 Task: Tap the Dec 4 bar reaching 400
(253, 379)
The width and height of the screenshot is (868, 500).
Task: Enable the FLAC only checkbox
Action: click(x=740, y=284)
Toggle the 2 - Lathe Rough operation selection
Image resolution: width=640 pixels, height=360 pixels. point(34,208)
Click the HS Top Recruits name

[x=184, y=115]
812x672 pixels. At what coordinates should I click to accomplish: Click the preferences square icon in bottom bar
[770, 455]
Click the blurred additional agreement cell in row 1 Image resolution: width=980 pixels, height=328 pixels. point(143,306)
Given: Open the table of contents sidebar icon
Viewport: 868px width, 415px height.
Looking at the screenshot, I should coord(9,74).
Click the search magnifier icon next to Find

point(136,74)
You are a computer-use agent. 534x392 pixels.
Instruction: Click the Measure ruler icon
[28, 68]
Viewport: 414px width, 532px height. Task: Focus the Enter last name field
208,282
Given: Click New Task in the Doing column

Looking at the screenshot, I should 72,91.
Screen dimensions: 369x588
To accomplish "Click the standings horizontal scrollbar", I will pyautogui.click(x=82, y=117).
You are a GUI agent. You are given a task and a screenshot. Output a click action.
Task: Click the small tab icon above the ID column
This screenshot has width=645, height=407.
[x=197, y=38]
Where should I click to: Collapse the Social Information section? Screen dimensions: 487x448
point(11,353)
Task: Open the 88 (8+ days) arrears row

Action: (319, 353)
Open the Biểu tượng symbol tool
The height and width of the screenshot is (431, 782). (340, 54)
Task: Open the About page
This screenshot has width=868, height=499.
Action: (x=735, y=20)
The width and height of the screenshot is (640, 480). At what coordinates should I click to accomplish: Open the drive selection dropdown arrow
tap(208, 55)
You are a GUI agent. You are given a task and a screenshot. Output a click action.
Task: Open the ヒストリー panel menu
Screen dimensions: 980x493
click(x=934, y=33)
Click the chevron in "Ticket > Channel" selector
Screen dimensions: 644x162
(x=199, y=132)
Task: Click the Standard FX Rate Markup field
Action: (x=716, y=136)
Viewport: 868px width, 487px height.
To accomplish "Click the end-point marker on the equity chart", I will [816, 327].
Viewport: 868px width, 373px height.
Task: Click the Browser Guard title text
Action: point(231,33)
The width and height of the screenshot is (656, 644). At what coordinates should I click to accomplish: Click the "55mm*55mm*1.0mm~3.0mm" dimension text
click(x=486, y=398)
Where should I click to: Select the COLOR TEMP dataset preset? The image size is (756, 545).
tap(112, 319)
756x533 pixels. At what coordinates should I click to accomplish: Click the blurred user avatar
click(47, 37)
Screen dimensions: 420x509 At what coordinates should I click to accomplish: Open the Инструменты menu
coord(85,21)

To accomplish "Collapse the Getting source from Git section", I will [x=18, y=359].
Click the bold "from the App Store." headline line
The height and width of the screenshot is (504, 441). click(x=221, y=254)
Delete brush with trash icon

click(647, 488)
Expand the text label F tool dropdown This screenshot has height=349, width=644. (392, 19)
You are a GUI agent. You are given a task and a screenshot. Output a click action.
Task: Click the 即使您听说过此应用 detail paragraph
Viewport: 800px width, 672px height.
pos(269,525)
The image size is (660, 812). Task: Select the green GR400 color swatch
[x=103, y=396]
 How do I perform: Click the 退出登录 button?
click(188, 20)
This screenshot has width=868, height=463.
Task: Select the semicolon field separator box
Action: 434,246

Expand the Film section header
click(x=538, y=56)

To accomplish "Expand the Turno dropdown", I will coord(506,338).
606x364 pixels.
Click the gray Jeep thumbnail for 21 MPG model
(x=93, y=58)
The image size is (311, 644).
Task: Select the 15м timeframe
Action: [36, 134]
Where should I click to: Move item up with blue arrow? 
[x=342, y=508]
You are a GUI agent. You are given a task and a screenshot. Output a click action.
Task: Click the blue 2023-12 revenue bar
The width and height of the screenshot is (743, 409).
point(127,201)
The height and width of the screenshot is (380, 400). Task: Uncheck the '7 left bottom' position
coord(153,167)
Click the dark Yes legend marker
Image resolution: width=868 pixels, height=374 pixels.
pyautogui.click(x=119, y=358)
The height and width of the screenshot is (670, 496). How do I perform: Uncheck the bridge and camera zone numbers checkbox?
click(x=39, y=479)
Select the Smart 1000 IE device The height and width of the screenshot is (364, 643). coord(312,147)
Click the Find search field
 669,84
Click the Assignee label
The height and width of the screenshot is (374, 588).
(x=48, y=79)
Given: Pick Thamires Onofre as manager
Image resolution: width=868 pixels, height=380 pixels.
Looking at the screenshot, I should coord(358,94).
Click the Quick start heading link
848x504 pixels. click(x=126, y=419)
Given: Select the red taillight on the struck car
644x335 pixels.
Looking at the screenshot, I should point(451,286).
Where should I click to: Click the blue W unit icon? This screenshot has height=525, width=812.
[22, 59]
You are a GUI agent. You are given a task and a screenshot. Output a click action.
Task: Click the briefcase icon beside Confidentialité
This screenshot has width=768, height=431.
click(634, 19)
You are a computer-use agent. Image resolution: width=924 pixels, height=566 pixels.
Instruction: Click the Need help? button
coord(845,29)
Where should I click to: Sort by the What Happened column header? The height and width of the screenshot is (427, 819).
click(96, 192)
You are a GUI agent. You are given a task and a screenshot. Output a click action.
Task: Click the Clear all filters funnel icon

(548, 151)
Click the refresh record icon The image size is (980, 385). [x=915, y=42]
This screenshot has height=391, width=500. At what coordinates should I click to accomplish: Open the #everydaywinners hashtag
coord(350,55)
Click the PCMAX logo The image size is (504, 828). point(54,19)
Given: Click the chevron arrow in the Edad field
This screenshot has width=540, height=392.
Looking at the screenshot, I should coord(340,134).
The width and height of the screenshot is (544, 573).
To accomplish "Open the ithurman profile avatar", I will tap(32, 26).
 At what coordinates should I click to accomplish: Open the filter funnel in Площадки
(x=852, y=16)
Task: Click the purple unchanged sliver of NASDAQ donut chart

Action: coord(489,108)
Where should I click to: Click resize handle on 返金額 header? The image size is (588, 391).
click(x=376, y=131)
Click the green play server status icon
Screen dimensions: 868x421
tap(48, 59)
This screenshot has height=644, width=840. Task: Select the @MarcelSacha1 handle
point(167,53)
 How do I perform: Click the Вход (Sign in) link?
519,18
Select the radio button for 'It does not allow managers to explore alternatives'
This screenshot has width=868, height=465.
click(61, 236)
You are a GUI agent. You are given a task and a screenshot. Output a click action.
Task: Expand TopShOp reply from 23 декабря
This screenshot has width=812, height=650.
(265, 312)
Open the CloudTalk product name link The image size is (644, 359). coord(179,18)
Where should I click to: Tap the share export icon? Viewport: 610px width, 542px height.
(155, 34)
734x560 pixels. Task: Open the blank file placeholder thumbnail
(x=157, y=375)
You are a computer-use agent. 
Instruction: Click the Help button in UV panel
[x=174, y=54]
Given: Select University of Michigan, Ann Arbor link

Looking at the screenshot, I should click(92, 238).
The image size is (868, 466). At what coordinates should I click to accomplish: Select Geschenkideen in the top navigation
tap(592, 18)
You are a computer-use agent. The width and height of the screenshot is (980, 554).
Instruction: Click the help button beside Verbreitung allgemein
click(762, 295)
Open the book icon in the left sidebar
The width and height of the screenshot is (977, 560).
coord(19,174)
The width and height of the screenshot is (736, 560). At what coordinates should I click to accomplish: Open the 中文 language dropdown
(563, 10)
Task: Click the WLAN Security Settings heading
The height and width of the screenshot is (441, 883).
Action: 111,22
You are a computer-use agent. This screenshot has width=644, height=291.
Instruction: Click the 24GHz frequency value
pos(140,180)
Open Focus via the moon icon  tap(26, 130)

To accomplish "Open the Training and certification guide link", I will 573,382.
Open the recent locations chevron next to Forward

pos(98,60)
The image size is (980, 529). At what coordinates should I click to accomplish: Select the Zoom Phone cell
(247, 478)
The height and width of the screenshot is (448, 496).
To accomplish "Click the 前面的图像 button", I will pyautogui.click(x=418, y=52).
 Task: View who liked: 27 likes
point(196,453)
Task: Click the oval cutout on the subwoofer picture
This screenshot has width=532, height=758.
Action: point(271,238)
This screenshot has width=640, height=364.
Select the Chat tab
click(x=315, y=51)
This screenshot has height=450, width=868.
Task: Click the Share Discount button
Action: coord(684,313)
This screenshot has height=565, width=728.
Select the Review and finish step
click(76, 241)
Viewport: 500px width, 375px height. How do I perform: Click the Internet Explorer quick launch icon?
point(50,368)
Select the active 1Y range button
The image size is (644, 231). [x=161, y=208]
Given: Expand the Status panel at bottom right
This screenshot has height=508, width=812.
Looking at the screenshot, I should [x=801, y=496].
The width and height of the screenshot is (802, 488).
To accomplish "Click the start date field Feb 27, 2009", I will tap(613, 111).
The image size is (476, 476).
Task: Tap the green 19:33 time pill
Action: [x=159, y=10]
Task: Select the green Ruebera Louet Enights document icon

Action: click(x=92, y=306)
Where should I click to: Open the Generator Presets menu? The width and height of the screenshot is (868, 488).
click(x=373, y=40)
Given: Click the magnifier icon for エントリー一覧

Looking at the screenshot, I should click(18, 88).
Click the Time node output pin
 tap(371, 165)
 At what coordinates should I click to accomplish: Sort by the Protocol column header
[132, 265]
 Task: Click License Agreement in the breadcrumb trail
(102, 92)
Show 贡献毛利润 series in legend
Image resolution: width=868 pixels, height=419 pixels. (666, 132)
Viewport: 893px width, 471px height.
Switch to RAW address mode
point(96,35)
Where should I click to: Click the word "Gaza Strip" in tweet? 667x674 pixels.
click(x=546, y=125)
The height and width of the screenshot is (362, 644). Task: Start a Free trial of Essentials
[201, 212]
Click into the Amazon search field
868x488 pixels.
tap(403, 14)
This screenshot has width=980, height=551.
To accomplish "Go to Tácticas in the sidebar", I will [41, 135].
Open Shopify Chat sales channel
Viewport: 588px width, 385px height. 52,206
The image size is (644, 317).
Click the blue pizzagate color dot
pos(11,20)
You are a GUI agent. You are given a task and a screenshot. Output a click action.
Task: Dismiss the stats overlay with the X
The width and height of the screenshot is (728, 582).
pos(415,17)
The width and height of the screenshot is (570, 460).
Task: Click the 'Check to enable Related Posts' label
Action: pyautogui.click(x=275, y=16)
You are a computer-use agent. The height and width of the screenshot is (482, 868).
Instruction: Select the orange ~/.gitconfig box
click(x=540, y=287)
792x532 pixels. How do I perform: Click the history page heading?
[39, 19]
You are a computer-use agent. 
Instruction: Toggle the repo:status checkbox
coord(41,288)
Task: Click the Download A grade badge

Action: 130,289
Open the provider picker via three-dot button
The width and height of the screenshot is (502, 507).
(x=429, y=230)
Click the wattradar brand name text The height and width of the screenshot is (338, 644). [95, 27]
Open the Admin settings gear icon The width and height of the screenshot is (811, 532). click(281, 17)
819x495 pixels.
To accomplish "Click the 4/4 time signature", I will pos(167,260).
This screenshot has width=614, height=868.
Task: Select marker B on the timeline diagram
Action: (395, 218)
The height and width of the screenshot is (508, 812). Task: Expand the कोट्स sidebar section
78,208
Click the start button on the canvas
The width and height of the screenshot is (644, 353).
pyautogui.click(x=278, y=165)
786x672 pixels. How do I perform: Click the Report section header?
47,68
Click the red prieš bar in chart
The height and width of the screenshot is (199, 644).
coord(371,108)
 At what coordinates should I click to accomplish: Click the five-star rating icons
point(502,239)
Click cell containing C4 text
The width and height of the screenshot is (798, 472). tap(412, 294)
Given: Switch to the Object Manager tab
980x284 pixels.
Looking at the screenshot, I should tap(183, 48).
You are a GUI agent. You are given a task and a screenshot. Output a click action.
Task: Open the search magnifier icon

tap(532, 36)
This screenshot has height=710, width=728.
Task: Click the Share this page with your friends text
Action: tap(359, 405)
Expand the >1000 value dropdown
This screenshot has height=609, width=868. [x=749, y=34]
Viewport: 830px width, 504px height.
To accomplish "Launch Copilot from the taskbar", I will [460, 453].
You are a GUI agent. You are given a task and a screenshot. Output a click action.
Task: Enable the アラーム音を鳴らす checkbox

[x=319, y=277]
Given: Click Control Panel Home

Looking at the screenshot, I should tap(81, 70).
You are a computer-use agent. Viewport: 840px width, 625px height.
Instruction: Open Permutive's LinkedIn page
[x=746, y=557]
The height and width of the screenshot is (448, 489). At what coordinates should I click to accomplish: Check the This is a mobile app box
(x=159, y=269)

_WORK ITEM_
Scan the material above for the string "computer". Copy each line that holds it.

_FINAL ANSWER_
You are a computer-use agent. 534x392 pixels.
You are a computer-use agent. Image resolution: width=924 pixels, height=566 pixels.
You are a computer-use agent. 
You are a computer-use agent. The width and height of the screenshot is (980, 554).
You are a computer-use agent. This screenshot has width=644, height=291.
You are a computer-use agent. The height and width of the screenshot is (482, 868).
You are a computer-use agent. 
You are a computer-use agent. Viewport: 840px width, 625px height.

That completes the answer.